Sono nato a Roccadaspide, all'età di 18 anni mi arruolai nella Polizia di Stato, e attualmente rivesto il grado di Ispettore superiore in servizio presso la Polizia amministrativa della Questura di Salerno. Sono sposato con due figli. Ho conseguito la maturità scientifica.

Di cosa si occupa il suo assessorato?

Ho la delega all'assistenza sociale e commercio.

Quanto spende all'anno per elargire i servizi sociali che ha appena elencati, il comune?

Per il 1996 è stata impegnata la somma di circa 80 milioni. Questa sarà spesa in parte per garantire l'assistenza alle persone anziane del comune e in parte sarà devoluta a cittadini bisognosi e senza reddito.

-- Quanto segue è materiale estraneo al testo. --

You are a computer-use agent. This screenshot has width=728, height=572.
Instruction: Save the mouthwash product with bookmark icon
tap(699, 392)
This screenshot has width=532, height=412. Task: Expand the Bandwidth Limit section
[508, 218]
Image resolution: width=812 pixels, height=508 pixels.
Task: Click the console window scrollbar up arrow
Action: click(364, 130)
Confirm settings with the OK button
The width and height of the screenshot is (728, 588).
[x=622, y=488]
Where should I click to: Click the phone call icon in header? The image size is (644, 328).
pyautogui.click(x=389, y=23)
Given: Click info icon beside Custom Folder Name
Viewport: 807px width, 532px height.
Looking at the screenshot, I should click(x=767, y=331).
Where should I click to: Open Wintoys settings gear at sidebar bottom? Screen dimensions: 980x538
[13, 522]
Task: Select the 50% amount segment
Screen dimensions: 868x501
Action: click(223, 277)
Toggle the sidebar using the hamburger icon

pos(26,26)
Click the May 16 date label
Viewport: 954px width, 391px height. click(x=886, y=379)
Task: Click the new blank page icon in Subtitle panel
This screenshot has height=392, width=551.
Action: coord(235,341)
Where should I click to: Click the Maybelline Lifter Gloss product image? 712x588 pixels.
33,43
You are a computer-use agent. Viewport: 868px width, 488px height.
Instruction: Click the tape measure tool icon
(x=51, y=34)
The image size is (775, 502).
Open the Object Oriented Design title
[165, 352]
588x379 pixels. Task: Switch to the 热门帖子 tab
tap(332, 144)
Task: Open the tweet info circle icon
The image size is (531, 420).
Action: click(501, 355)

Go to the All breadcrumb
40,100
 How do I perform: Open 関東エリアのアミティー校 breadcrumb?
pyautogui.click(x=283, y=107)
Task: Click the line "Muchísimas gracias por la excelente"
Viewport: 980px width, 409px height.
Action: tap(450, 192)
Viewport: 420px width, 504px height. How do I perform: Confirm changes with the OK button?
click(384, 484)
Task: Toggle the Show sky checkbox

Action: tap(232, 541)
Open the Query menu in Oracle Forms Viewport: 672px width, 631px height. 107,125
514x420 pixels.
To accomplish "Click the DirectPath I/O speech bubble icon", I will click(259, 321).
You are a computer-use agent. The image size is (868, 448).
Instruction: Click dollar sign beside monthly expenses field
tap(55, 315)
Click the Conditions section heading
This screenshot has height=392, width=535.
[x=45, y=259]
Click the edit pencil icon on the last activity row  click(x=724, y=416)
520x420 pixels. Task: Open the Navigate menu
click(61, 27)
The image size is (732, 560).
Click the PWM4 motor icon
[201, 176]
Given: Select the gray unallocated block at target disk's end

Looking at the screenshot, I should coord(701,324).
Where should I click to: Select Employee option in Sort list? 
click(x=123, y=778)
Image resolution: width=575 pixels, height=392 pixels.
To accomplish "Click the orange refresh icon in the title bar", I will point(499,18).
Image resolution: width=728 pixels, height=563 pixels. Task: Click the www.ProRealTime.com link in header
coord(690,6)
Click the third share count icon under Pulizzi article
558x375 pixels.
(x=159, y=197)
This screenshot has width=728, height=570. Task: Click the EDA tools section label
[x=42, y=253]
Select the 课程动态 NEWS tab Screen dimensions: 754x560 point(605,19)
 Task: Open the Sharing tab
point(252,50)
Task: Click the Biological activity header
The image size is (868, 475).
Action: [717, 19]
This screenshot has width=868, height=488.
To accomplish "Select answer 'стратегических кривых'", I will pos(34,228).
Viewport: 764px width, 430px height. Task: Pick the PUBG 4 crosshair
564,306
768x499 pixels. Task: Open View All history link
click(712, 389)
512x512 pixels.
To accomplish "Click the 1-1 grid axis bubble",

Lei è l'unico assessore esterno al Consiglio presente nella giunta comunale; quali sono state le motivazioni di questa scelta da parte del Sindaco e del Consiglio?

Penso che il Sindaco abbia valutato il fatto che essendo stato già assessore nella precedente amministrazione con buoni risultati, quindi con un'esperienza amministrativa risultati alle spalle. Inoltre credo sia stato scelto conoscendo anche la mia disponibilità e sensibilità verso i cittadini ai quali è doverosamente rivolta l'azione di servizio del mio assessorato. Anche nell'esercizio della mia professione questo “motto” è alla base di tutto il mio Impegno come è giusto che sia in uno Stato Democratico.

Il campo sociale e soprattutto la terza età ha bisogno sempre di più di interventi per migliorare la qualità della vita di chi deve godersi il meritato riposo; come si sta attrezzando il nostro comune?

Si sta facendo un censimento per accertare quanti analfabeti esistono ancora nel nostro comune, al fine di poter predisporre interventi tesi a migliorare livello culturale. A Roccadaspide funzionante un centro di Igiene Mentale, con sede presso la casa di riposo. D'accordo con l'ASL è stato predisposto un piano d'intervento per estendere in modo più consistente il servizio di assistenza in favore degli anziani più bisognosi. Anche il Sindaco, che è molto sensibile ai problemi degli anziani, ha appena avuto un incontro con l'assessore regionale alla sanità Prof. Calabrò, al fine di una completa applicazione della legge regionale n. 21. Questa legge prevede interventi in favore degli anziani. In questa occasione è stata anche affrontata e sollecitata la questione dell'apertura dell'Ospedale di Roccadaspide che sta molto a cuore a tutti gli amministratori e a tutti i cittadini.

Ritieni di dover aggiungere qualcosa?

Vorrei far sapere ai cittadini di Roccadaspide, a dimostrazione del mio attaccamento al ruolo pubblico che mi è stato conferito, che utilizzo il mio tempo libero ei giorni di ferie per espletare il mandato. Pertanto non usufruirebbero di permessi che pure sarebbero consentiti dalla legge autonomie locali. Questo piccolo segno l'ho voluto dare ai giovani per sfatare il luogo comune, molto usato negli ultimi anni, che la politica viene fatta per interessi. Invece credo che fare politica voglia dire svolgere un requisito utile alla collettività senza tornaconto personale.